Aynı saldırıda üç PKK'lının bedenleri, kimlik tespiti için morga kaldırılıyor. Herkesi şoke eden bir manzara ortaya çıkıyor. Üzerlerinde el bombaları bulunan bu üç kişi, 16-17 yaşlarındaki kız çocukları. 16-17 yaş, hele kız çocukları için bu hazin tabloya hiç uymuyor. Hangi politika, hangi ideoloji, hangi savaş?.. Bu üç cansız bedenle bu kavramları yan yana koyabilir misiniz? Kim bilir belki de, bedenleri paramparça olmadan önce üç şehidimizin durdurduğu grubun içindeki üç kişidir, bu kız çocukları.
ENSARİOĞLU: "DEVLET FAZLA ADAM ÖLDÜRDÜM DİYE SEVİNEMEZ"
AK Parti Diyarbakır Milletvekili Galip Ensarioğlu, "Devlet fazla adam öldürdüm diye sevinemez." diyor. Bu sözlerde bir miktar serzeniş var. "Öldürerek bu işleri bitirmek mümkün değil." diye ekliyor. Dengeyi, durumu "karşılıklı bir çatışma" olarak tanımlayarak kuruyor. Olaya, sözlere ve maksada takılmadan, Ensarioğlu'nun ikazı üzerinde dikkatle durmak lazım. 30 yıldır Türkiye, PKK terörü ile boğuşuyor. Bu süre zarfında çok şey değişti.
"DEVLET ARTIK PKK'LI ÖLDÜRDÜĞÜ İÇİN SEVİNMİYOR"
80'li yılların sonlarında "Anadolu'dan Görünüm" programında PKK'lıların cansız bedenleri TRT aracılığıyla teşhir edilirdi. Herhalde birileri bu manzaranın caydırıcı olacağını düşünmüştü. Bugün, PKK'lılarla girilen çatışmalarda "ölü ele geçirmek" tabiri yerine "etkisiz hale getirildi" deniyor. Baskının, yıldırmanın, korkutmanın yerini şefkat ve ikna çabaları alıyor. Bu, bir devlet politikası. Devlet, artık PKK'lı öldürdüğü için sevinmiyor. (...)
"DEVLET VATANDAŞINI ÖLDÜRDÜĞÜ ZAMAN ÜZÜLECEK"
İnsan hayatından daha değerli bir politik ideal olamaz. Tersinden insan hayatına saygı, politik idealleri güçlendirir. Devlet, vatandaşını yaşatacak. Onun hayat hakkını neye mal olursa olsun koruyacak. Mecbur kalıp, elindeki silahın tetiğine basanı öldürdüğü zaman da sevinmeyecek.
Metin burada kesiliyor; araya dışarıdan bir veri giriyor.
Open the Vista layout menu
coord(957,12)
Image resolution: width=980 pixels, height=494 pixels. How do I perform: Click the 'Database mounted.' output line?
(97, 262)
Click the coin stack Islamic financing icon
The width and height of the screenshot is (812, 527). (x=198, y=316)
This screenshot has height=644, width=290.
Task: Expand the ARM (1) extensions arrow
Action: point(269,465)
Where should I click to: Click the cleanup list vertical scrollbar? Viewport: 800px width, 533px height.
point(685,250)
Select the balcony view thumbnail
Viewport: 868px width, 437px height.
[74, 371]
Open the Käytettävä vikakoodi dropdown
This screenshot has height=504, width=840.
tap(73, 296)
Derin, çok derin bir üzüntü duyacak. Öldürmeye mecbur kalmasının sebeplerini ortadan kaldırmaya çalışacak.
"ÖLEN PKK'LI 3 KIZ ÇOCUĞU İÇİN HEP BİRLİKTE ÜZÜLELİM"
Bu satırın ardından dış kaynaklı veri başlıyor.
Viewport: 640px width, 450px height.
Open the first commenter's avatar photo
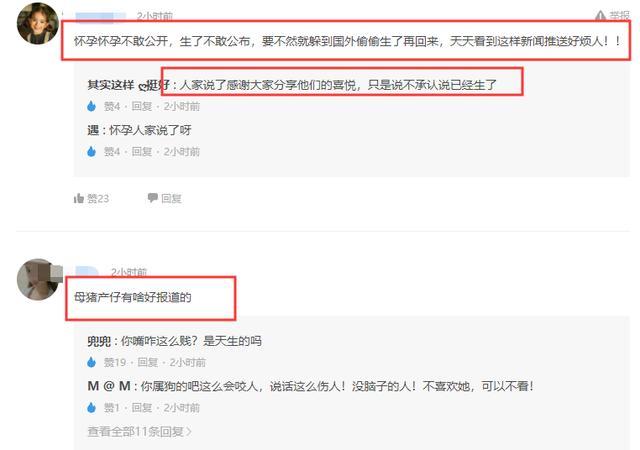click(38, 23)
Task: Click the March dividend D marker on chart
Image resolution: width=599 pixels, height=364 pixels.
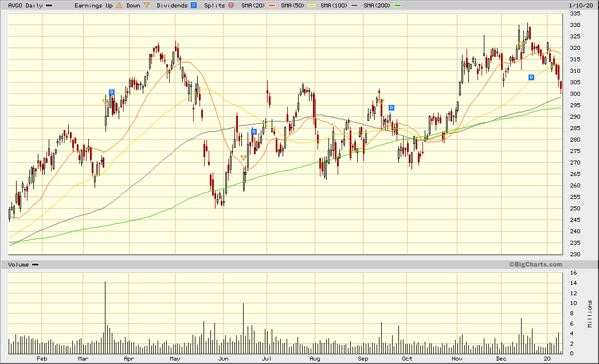Action: [x=112, y=92]
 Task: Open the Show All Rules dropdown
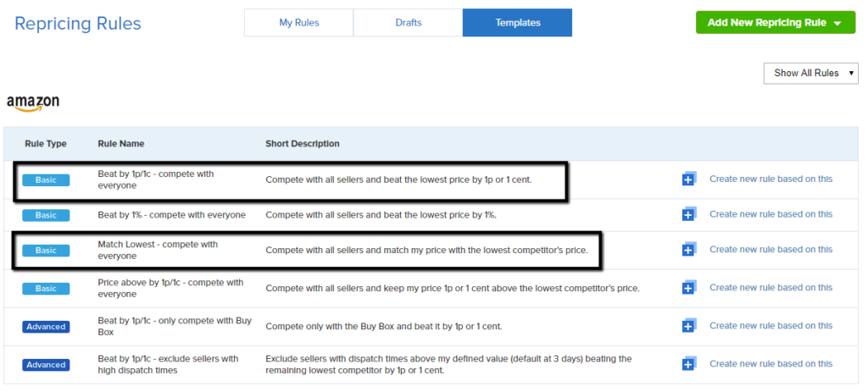810,73
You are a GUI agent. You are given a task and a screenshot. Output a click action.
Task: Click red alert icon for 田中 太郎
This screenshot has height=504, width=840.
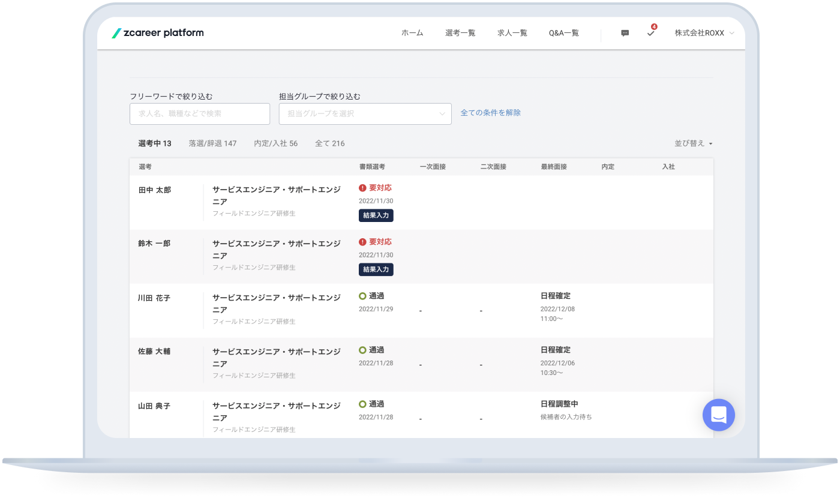pyautogui.click(x=362, y=188)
İnsan hayatına değer vermek, politik sorunları çözmenin aracı değil, amacıdır. Vatandaşının hayatı konusunda her hal ve şartta titizlik gösteren devlet, herkesin rızasını kazanır.
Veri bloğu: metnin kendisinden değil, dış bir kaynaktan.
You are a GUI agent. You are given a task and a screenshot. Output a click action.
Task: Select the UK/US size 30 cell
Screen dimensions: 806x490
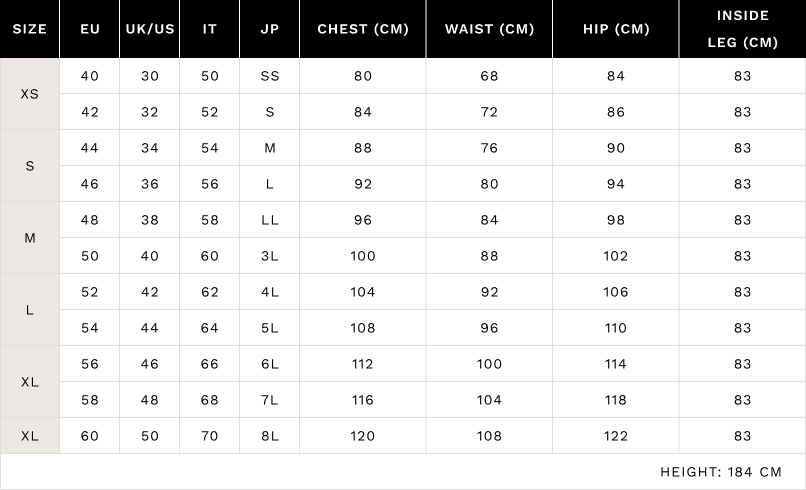point(150,76)
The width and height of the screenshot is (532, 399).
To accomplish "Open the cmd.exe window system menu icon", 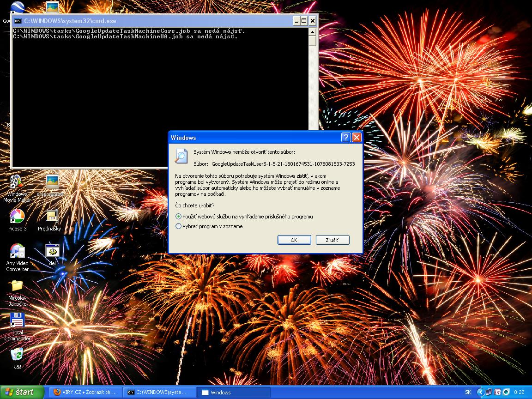I will 18,21.
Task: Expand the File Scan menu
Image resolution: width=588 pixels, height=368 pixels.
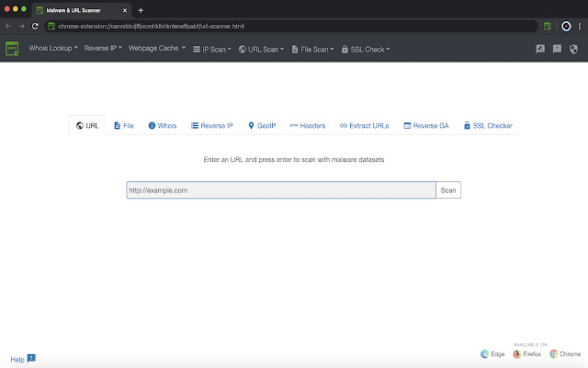Action: click(x=312, y=49)
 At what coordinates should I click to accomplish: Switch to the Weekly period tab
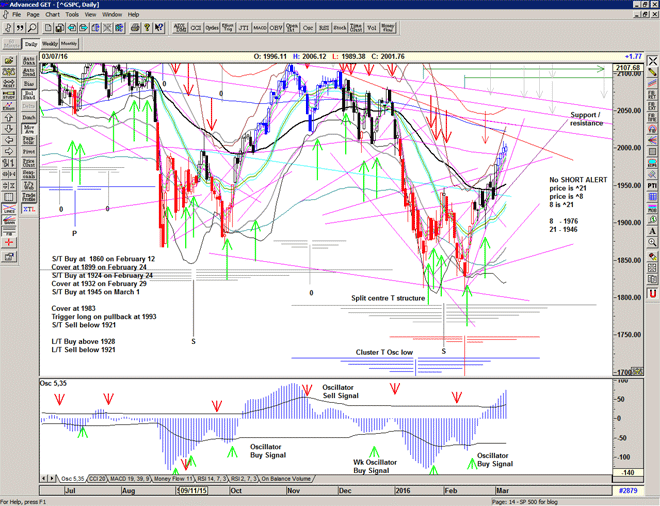click(49, 44)
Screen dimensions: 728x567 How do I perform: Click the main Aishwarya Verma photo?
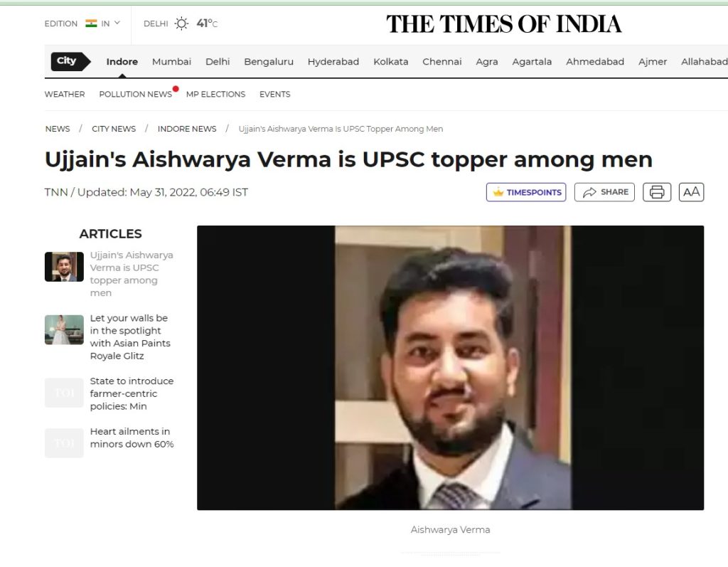click(450, 368)
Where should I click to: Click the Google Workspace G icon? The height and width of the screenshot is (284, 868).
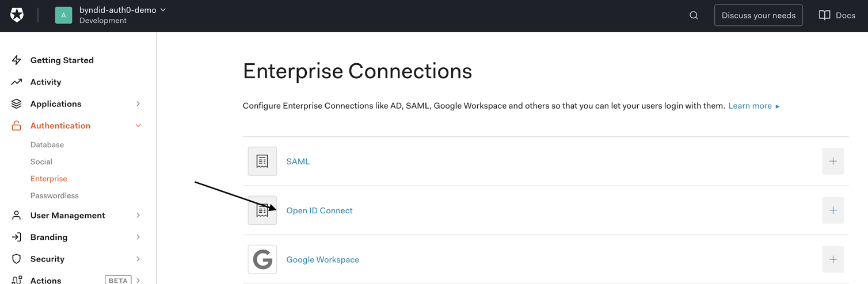coord(262,260)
Devlete başkaldırdığı için öldürdüğü kişinin başında devlet adını verdiğimiz heybetli varlık, diz üstü çöküp, başını iki elinin arasına koyup hüngür hüngür ağladığı zaman, işte o zaman devlet kendisini yaşatacak enerjiyi de, gücü de bulmuş olur.
Öyleyse, böyle bir devletin vatandaşları sıfatıyla ölen PKK'lı üç kız çocuğu için hep birlikte üzülelim.